Instrucciones de trabajo:
1. ¿Concuerdan con el fragmento sobre el cuento las afirmaciones (a) el cuento es reconocido como el género más difícil en todos los idiomas, (b) la novela y el cuento son en realidad un mismo género y (c) un buen libro de cuentos de doscientas cincuenta páginas puede escribirse en dos meses? Responde sí o no a cada una y cita textualmente las palabras del fragmento que lo deciden.
2. Según el fragmento sobre el cuento, ¿en qué está la diferencia fundamental entre la novela y el cuento?
3. Prosigue el fragmento sobre el cuento y la novela a partir de su última oración.

Fragmento proporcionado:
# # # #
De paso diremos que una vez adquirida la técnica, el cuentista puede escoger su propio camino, ser "hermético" o "figurativo" como se dice ahora, o lo que es lo mismo, subjetivo u objetivo; aplicar su estilo personal, presentar su obra desde su ángulo individual; expresarse como él crea que debe hacerlo. Pero no debe echarse en olvido que el género, reconocido como el más difícil en todos los idiomas, no tolera innovaciones sino de los autores que lo dominan en lo más esencial de su estructura.

El interés que despierta el cuento puede medirse por los juicios que les merece a críticos, cuentistas y aficionados. Se dice a menudo que el cuento es una novela en síntesis y que la novela requiere más aliento en el que la escribe. En realidad los dos géneros son dos cosas distintas; y es es más difícil lograr un buen libro de cuentos que una novela buena. Comparar diez páginas de cuento con las doscientas cincuenta de una novela es una ligereza. Una novela de esa dimensión puede escribirse en dos meses; un libro de cuentos que sea bueno y que tenga doscientas cincuenta páginas, no se logra en tan corto tiempo. La diferencia fundamental entre un género y el otro está en la dirección: la novela es extensa; el cuento es intenso.
# # # #
Datos proporcionados:

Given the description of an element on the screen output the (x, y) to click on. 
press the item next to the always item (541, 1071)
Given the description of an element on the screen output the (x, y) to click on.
# # # #
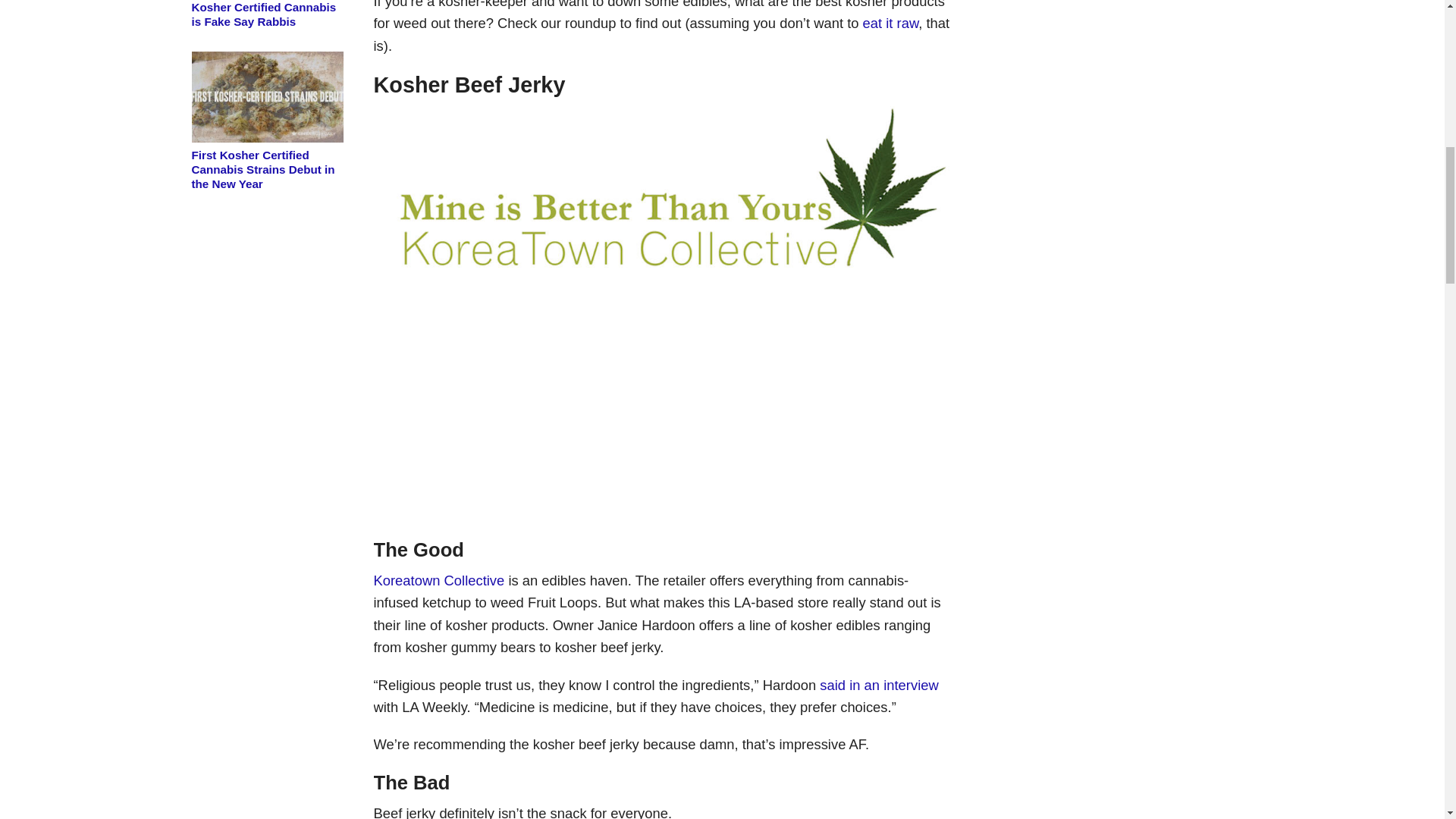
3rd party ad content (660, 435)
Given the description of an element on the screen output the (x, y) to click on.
# # # #
Lista de respuestas:
1.
(a) Sí: "el género, reconocido como el más difícil en todos los idiomas".
(b) No: "En realidad los dos géneros son dos cosas distintas".
(c) No: "un libro de cuentos que sea bueno y que tenga doscientas cincuenta páginas, no se logra en tan corto tiempo".

2. En la dirección: la novela es extensa y el cuento es intenso.

3.
El novelista crea caracteres y a menudo sucede que esos caracteres se le rebelan al autor y actúan conforme a sus propias naturalezas, de manera que con frecuencia una novela no termina como el novelista lo había planeado, sino como los personajes de la obra lo determinan con sus hechos. En el cuento, la situación es diferente; el cuento tiene que ser obra exclusiva del cuentista. Él es el padre y el dictador de sus Criaturas; no puede dejarlas libres ni tolerarles rebeliones. Esa voluntad de predominio del cuentista sobre sus personajes es lo que se traduce en tensión por tanto en intensidad. La intensidad de un cuento no es producto obligado, como ha dicho alguien, de su corta extensión; es el fruto de la voluntad sostenida con que el cuentista trabaja su obra. 

Probablemente es ahí donde se halla la causa de que el género sea tan difícil, pues el cuentista necesita ejercer sobre sí mismo una vigilancia constante, que no se logra sin disciplina mental y emocional; y eso no es fácil. Fundamentalmente, el estado de ánimo del cuentista tiene que ser el mismo para recoger su material que para escribir. Seleccionar la materia de un cuento demanda esfuerzo, capacidad de concentración y trabajo de análisis. A menudo parece más atrayente tal tema que tal otro; pero el tema debe ser visto no en su estado primitivo, sino como si estuviera ya elaborado.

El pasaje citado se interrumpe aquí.